- [Try it]: The records below are to be set down word for word, with every picture left out.

- [Entries shown]:
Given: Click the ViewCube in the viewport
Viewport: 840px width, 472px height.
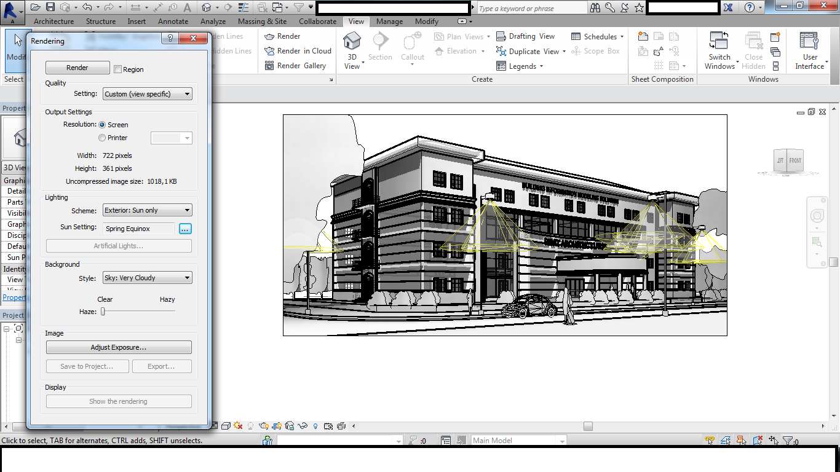Looking at the screenshot, I should [x=788, y=161].

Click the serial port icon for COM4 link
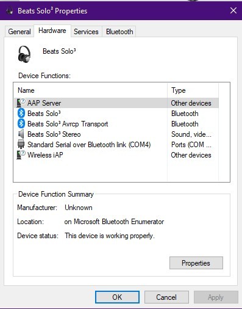click(21, 144)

- [Finished exercise]:
Given: Click the ViewCube in the viewport
Viewport: 840px width, 472px height.
Looking at the screenshot, I should [x=788, y=161].

Click the serial port icon for COM4 link
click(21, 144)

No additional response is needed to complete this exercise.